## Data on locating visible targets:
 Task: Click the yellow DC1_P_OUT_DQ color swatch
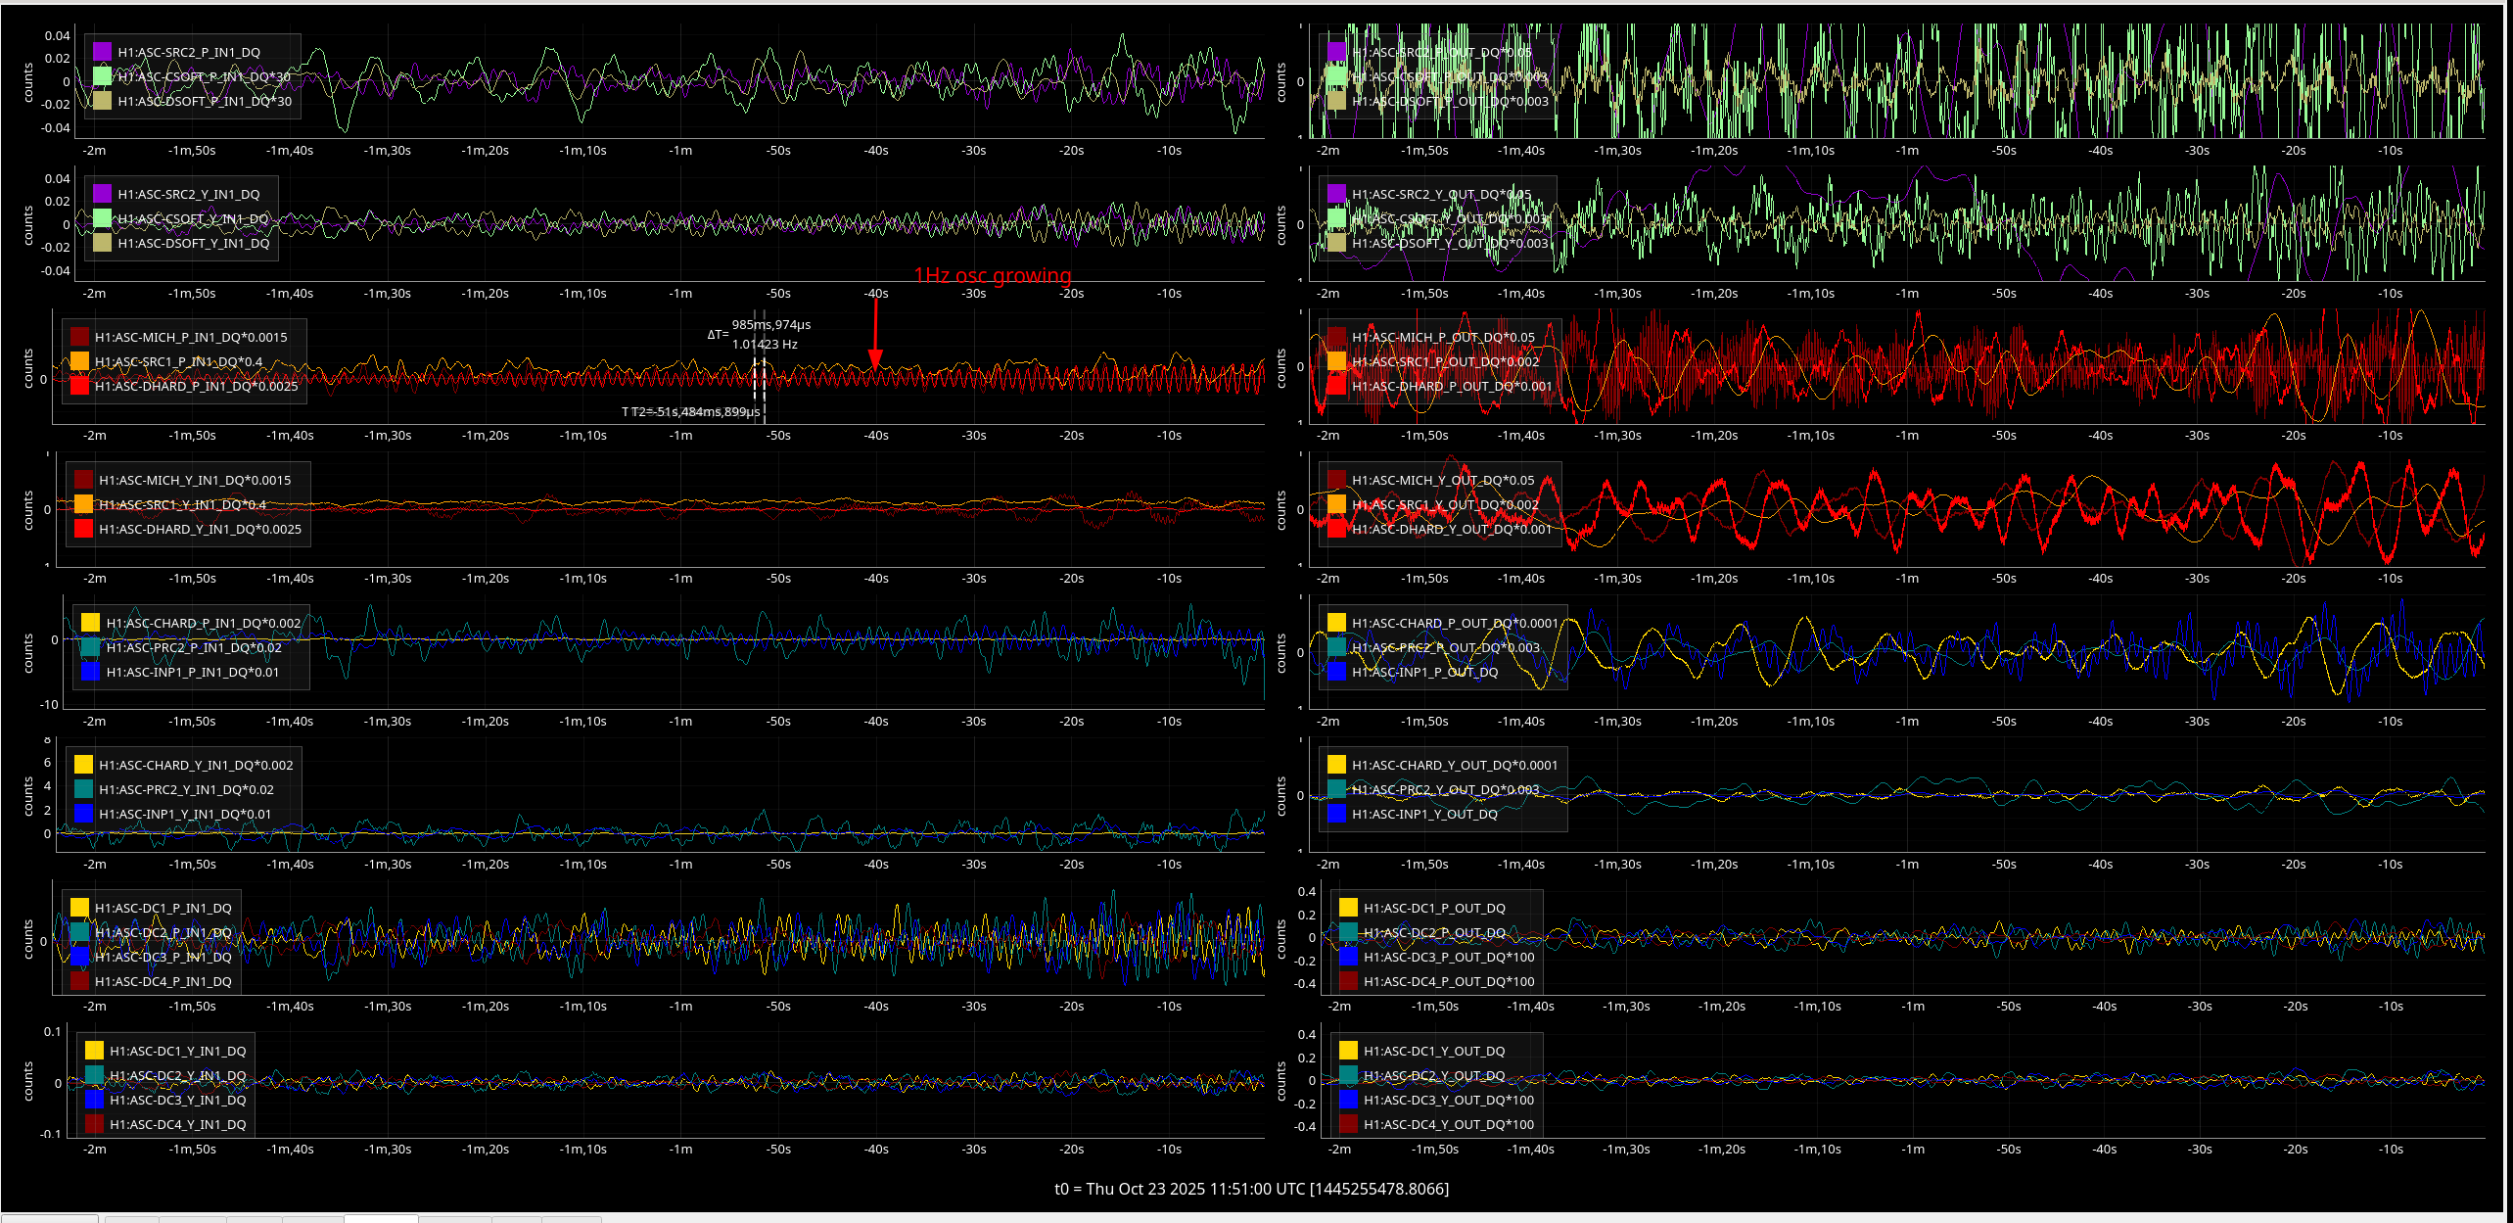coord(1348,908)
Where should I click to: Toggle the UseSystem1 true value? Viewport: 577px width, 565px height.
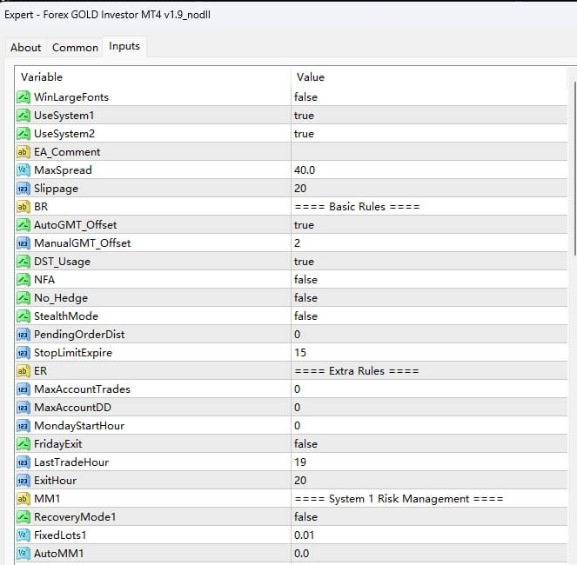[x=304, y=116]
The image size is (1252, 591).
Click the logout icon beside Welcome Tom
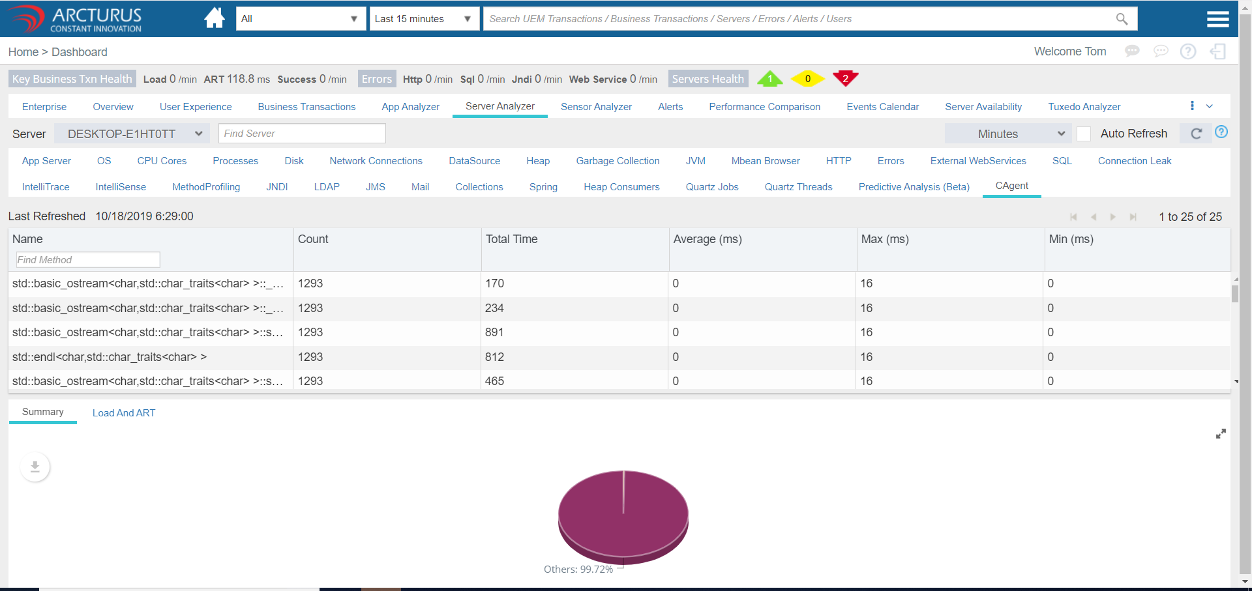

## Requirements:
Could you reproduce the text of all the records above verbatim, leaving out the pictures?

## Response to the exercise:
 Task: Click the yellow DC1_P_OUT_DQ color swatch
coord(1348,908)
Where should I click to: Toggle the UseSystem1 true value? Viewport: 577px width, 565px height.
[x=304, y=116]
The image size is (1252, 591).
Click the logout icon beside Welcome Tom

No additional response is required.